Dans un contexte où la presse fait état de craintes d'une « radicalisation », c'est à dire de grèves échappant au contrôle des syndicats et des partis de « gauche » bourgeois, une confrontation se prépare entre la classe ouvrière et l'ensemble de l'establishment politique.

Cette journée d'action était appelée par les syndicats contre une mesure visant à reporter l'âge de départ à la retraite sans décote de 65 à 67 ans. L'attaque contre les retraites fait aussi passer l'âge légal de départ à la retraite de 60 à 62 ans. Alors que ces deux dispositions clé ont déjà été votées, le Sénat doit encore voter les parties restantes de la législation cette semaine.

Sarkozy insiste pour dire que le gouvernement ne reculera pas sur les réformes qui ne sont que le premier pas de projets de mesures massives d'austérité.

Les exigences du gouvernement ont révélé au grand jour la justice de classe flagrante de la politique gouvernementale. Les travailleurs sont confrontés à des coupes tandis que les banques et les ultra riches sont renfloués. Pour exemple notamment, le ministre du Travail Eric Woerth, chargé de la réforme des retraites, a entretenu des relations de corruption avec la milliardaire Liliane Bettencourt, l'aidant à récupérer plusieurs millions d'euros d'abattements fiscaux.

Une majorité écrasante de la population soutient les grèves et est opposée aux réformes de Sarkozy. Un sondage CSA pour Le Parisien révèle que 69 pour cent de la population soutiennent la grève et 61 pour cent soutiennent la reconduction de la grève. Un autre sondage révèle que 68 pour cent désapprouvent Sarkozy.

Les efforts du gouvernement pour minimiser l'envergure des manifestations ont échoué. Tout comme lors des journées d'action précédentes, où ils avaient donné des chiffres de participation très bas, la police a dit que 1,2 million de personnes a défilé dans les rues. Même le syndicat de la police à Marseille a dénoncé cette estimation l'accusant de « travestir» la réalité à des fins politiques, ce qui « ridiculise la police. » Des syndicats de policiers ont rejoint la manifestation parisienne.

Toutes les sources sont d'accord pour dire que la participation était supérieure à celle des journées d'action précédentes. Selon les syndicats, 330 000 personnes ont défilé à Paris, 230 000 à Marseille, 145 000 à Toulouse, 130 000 à Bordeaux, 95 000 à Nantes, plus de 70 000 à Rouen, ainsi qu'à Montpellier et Grenoble.

Sur de nombreux lieux de travail, les travailleurs vont se réunir en assemblées générales ce matin pour voter la reconduction ou non de la grève.

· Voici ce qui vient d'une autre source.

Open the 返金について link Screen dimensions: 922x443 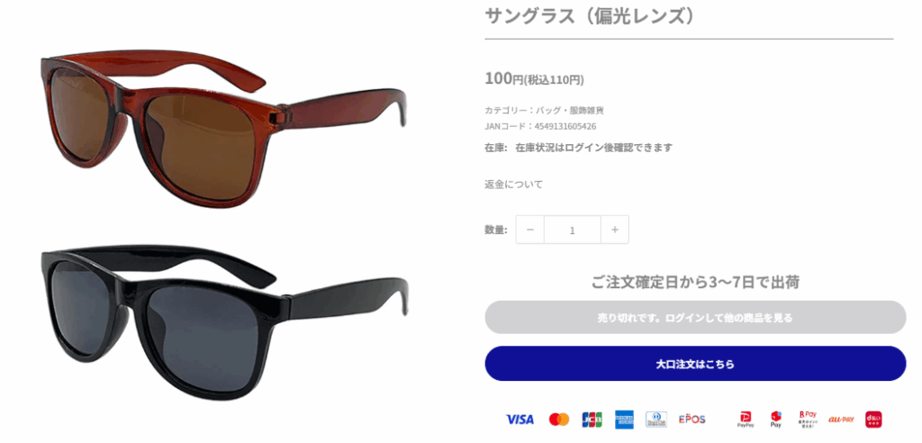[513, 185]
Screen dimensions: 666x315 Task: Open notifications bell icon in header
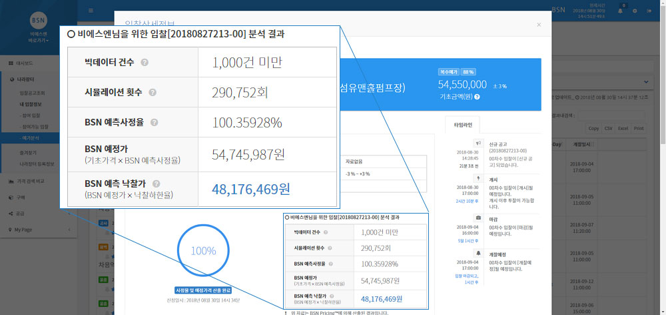coord(621,11)

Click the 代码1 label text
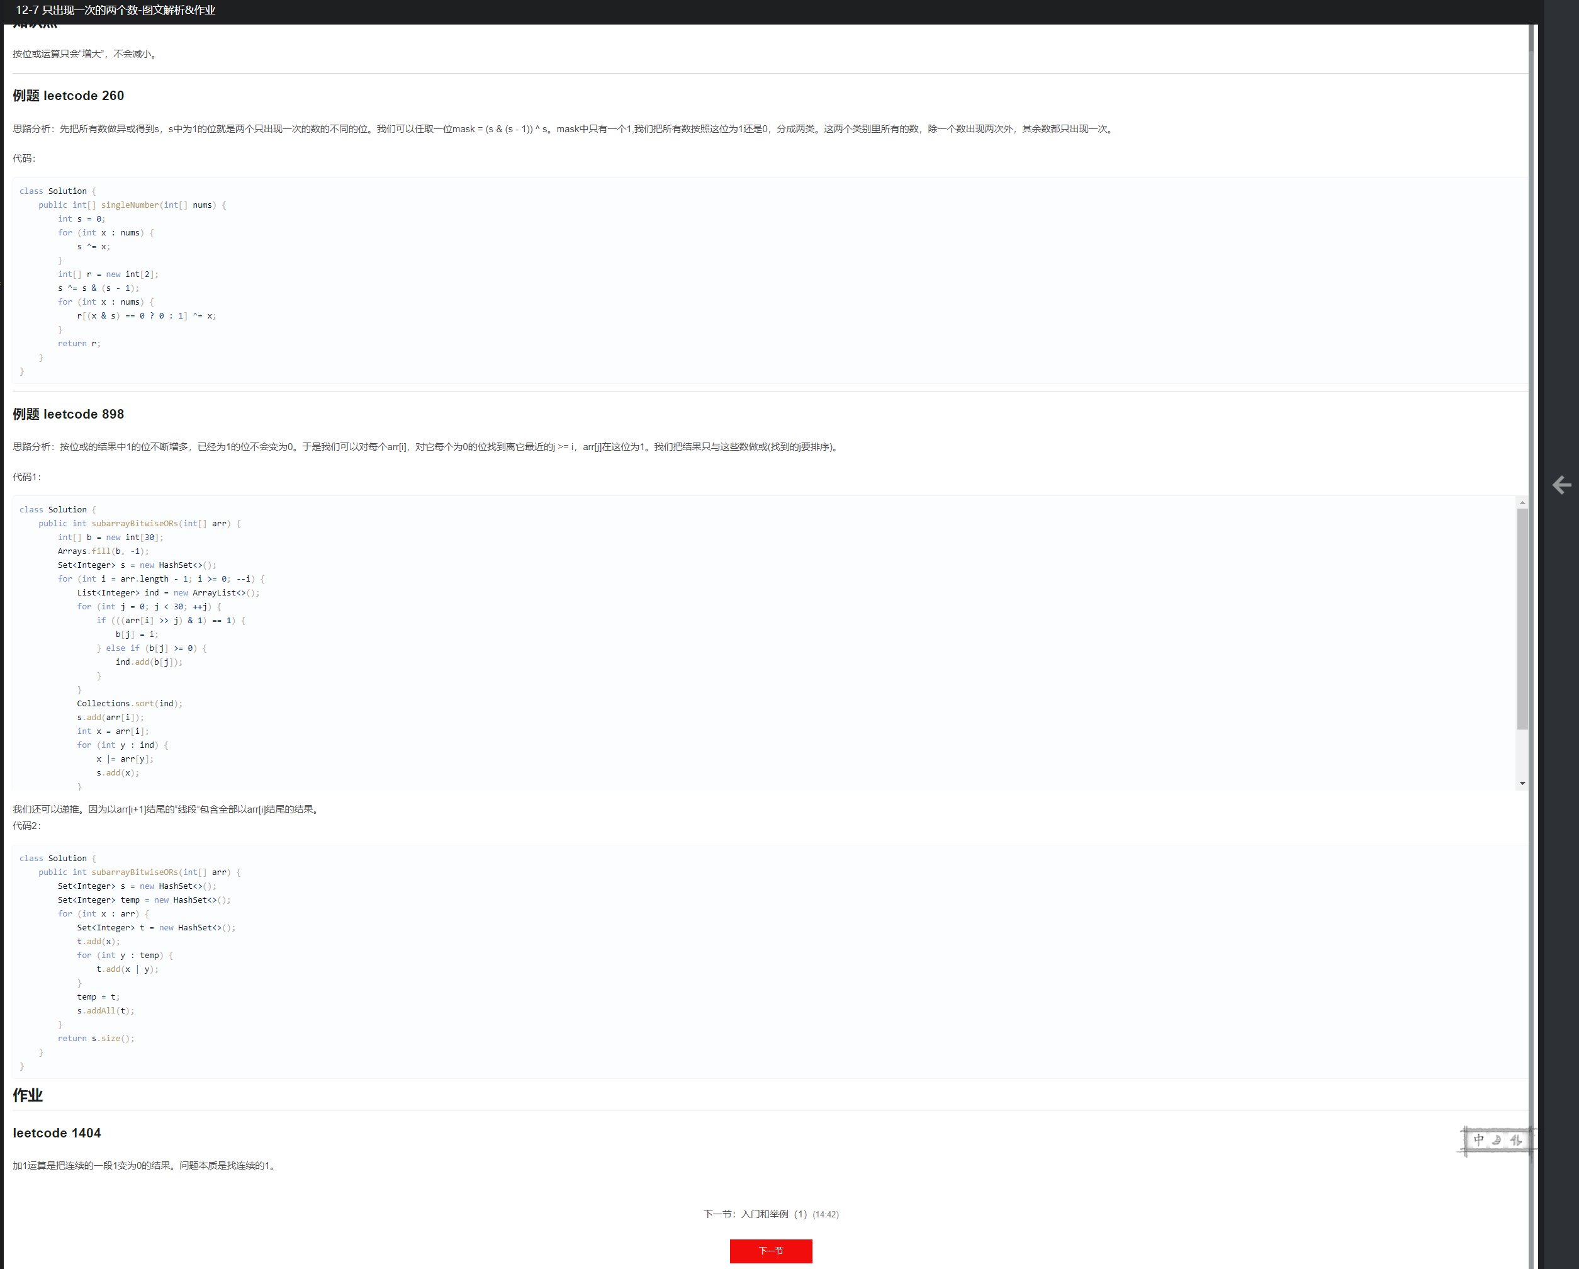tap(26, 477)
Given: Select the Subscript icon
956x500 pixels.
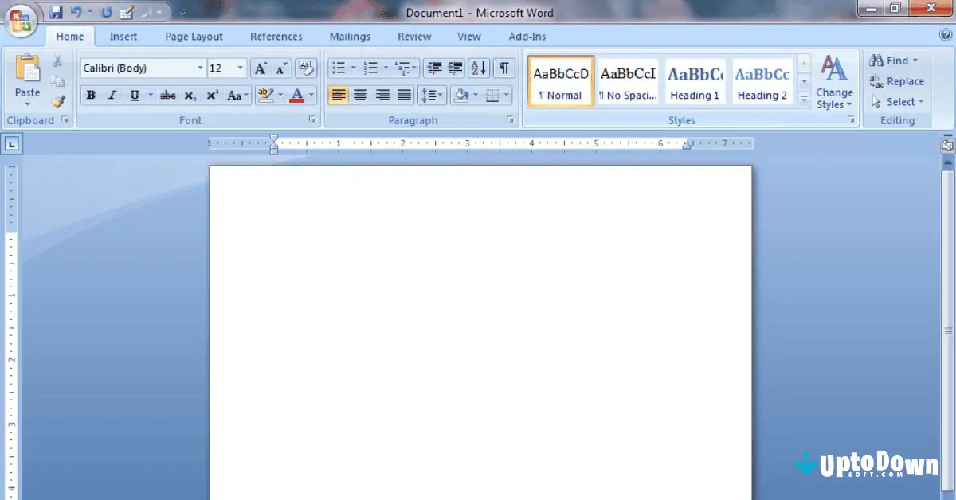Looking at the screenshot, I should (190, 95).
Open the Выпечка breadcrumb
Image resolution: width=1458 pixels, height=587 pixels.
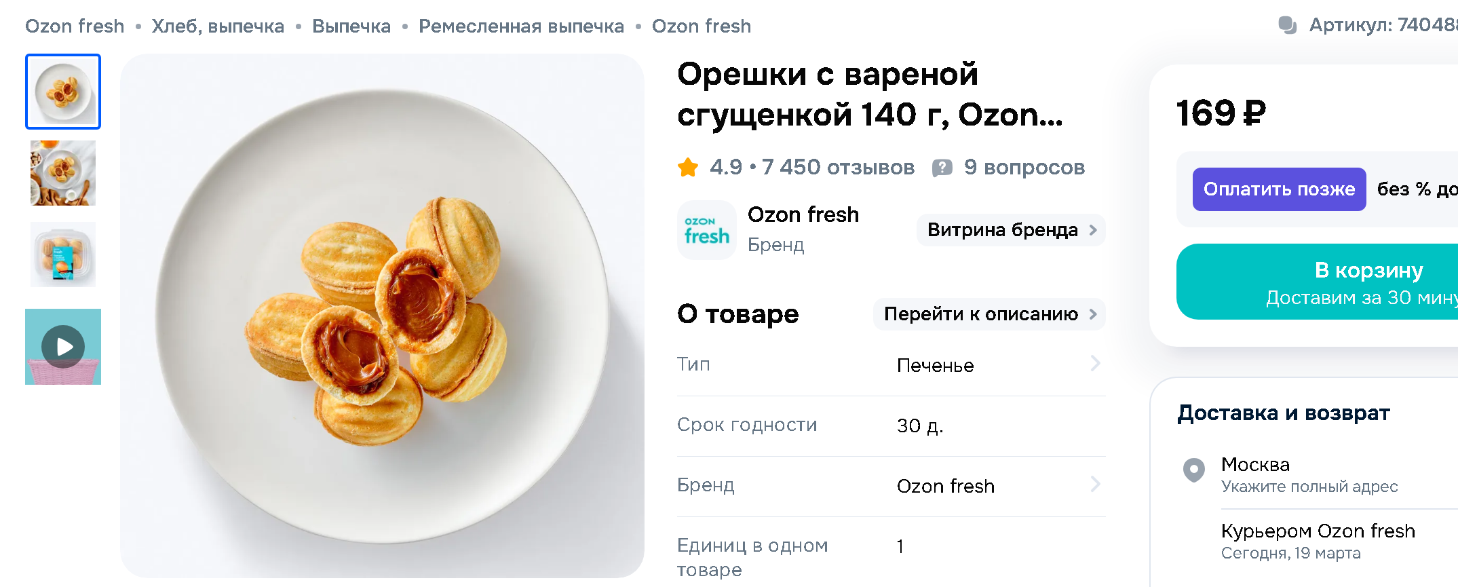pyautogui.click(x=351, y=26)
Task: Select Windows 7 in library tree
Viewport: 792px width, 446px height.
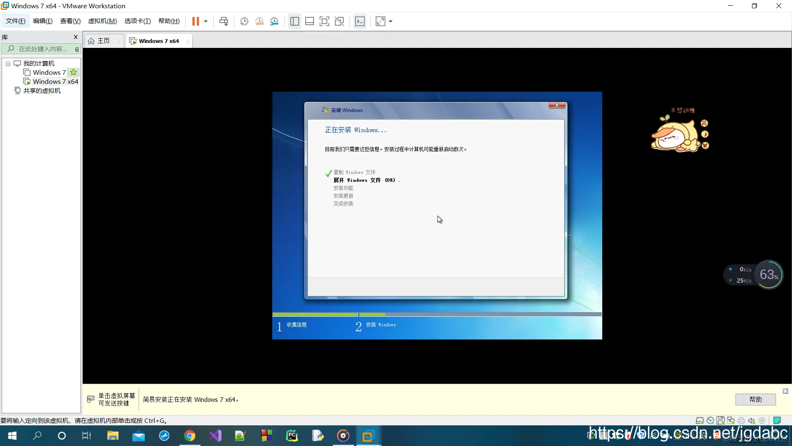Action: [x=49, y=73]
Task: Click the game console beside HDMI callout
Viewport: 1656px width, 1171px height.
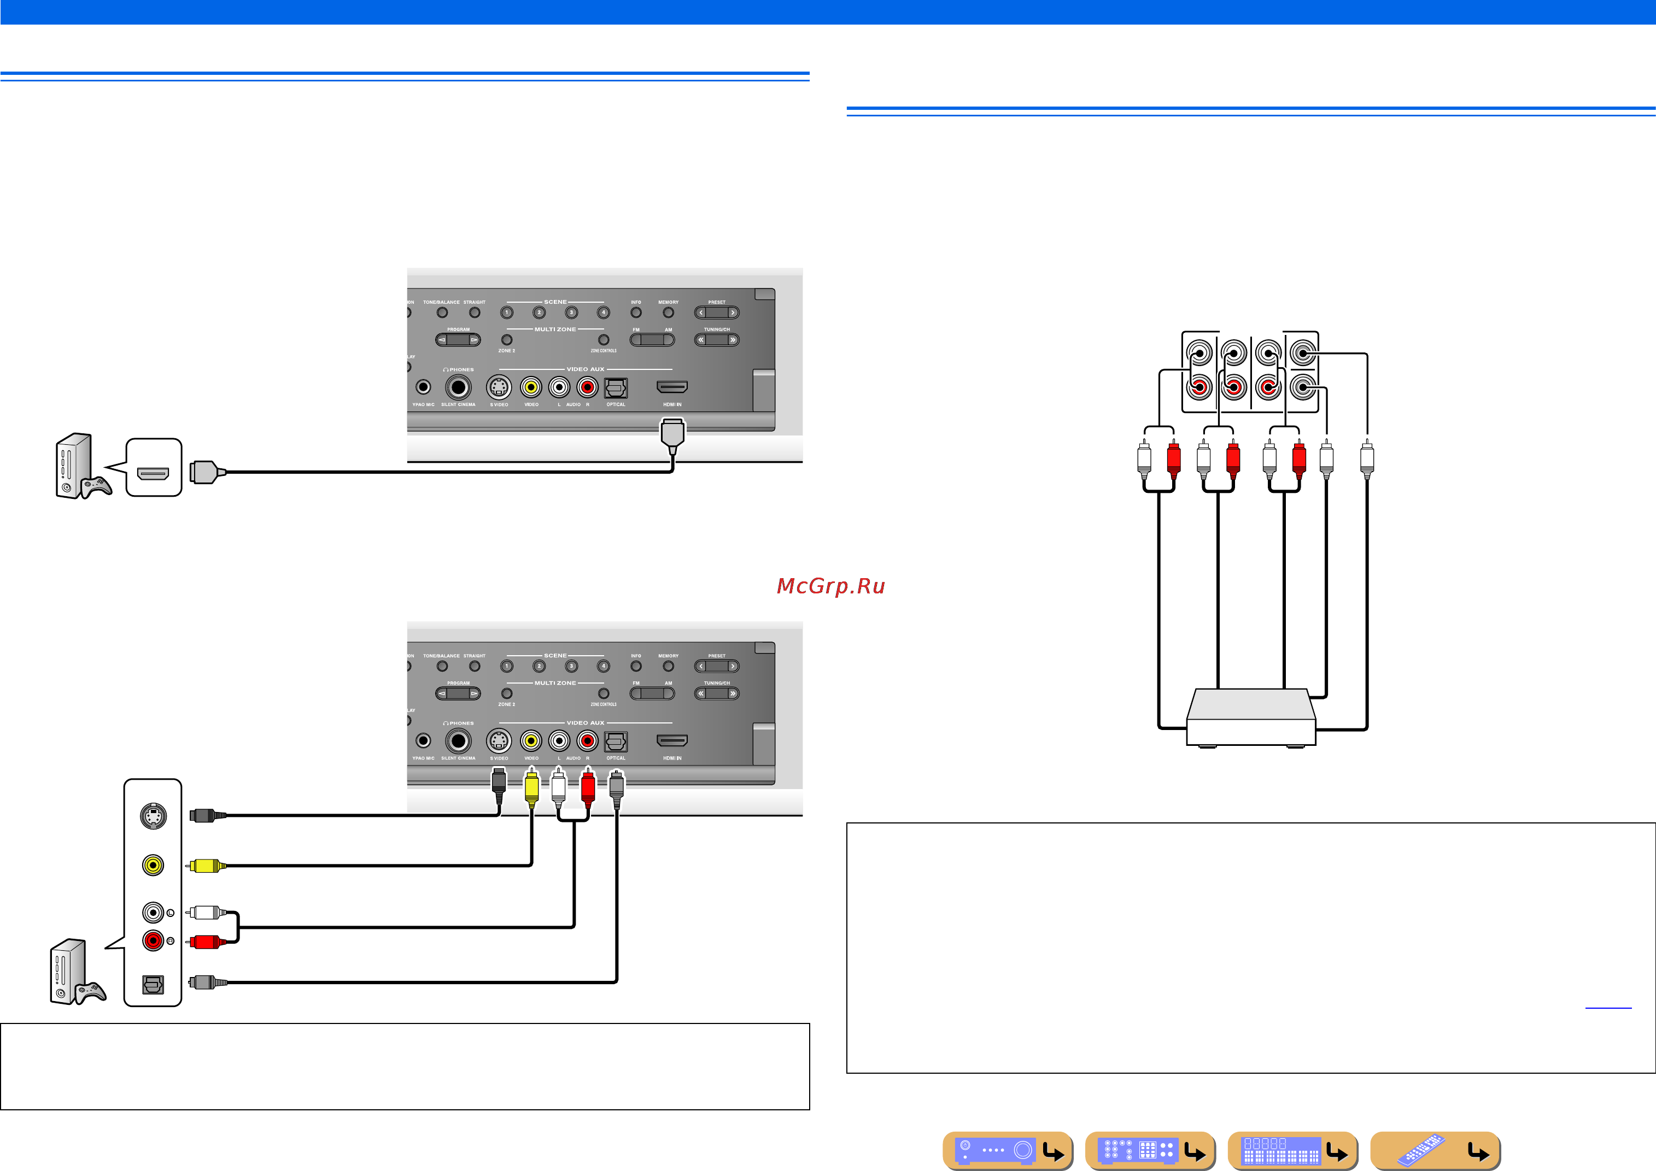Action: (x=83, y=467)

Dans les raffineries de pétrole Total, à la SNCF (réseau ferroviaire) et à la RATP (métro et bus parisiens) des travailleurs ont voté la nuit dernière pour la reconduction de la grève. Avec la grève déjà en cours sur le port de Marseille bloquant le réapprovisionnement des raffineries de pétrole et des reportages faisant état d'automobilistes prenant d'assaut les stations service, une grève durable dans les transport en commun risquerait de paralyser de larges secteurs de l'économie.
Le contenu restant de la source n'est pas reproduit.